WORK TO BE COMPLETED ▸
The lines to repeat are those below from the one containing "This screenshot has height=1456, width=819." down to the one containing "This screenshot has width=1100, height=526.", both included; reproduce them exactly and nothing else.

PROVIDED DATA ▸
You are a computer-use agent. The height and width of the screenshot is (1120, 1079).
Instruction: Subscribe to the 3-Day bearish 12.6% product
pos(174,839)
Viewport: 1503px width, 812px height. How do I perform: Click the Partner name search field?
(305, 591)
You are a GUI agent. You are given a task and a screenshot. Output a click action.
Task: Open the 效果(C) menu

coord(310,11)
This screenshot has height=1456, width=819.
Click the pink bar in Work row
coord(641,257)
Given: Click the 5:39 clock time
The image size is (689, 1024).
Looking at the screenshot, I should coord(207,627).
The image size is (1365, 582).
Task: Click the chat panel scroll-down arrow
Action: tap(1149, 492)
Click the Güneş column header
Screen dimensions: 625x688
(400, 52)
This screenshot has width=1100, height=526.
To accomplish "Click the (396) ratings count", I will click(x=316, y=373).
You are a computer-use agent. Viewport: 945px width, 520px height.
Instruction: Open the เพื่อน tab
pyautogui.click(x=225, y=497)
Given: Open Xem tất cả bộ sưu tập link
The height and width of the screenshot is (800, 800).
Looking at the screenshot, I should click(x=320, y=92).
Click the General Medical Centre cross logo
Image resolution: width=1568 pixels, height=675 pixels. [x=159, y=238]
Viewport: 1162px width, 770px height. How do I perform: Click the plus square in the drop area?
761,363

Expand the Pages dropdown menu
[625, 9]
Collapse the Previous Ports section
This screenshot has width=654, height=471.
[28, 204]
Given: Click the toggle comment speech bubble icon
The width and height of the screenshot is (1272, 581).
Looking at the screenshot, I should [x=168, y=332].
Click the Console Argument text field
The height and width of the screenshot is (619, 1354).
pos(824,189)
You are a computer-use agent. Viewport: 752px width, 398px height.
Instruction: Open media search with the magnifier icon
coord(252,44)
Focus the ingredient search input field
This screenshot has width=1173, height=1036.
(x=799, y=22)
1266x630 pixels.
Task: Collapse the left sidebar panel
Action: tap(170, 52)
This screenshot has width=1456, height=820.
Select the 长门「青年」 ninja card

ANSWER TO THIS PROBLEM ▸
This screenshot has height=1456, width=819.
Click the pink bar in Work row
coord(641,257)
Given: Click the 5:39 clock time
The image size is (689, 1024).
Looking at the screenshot, I should coord(207,627).
The image size is (1365, 582).
Task: Click the chat panel scroll-down arrow
Action: tap(1149, 492)
Click the Güneş column header
Screen dimensions: 625x688
(400, 52)
This screenshot has width=1100, height=526.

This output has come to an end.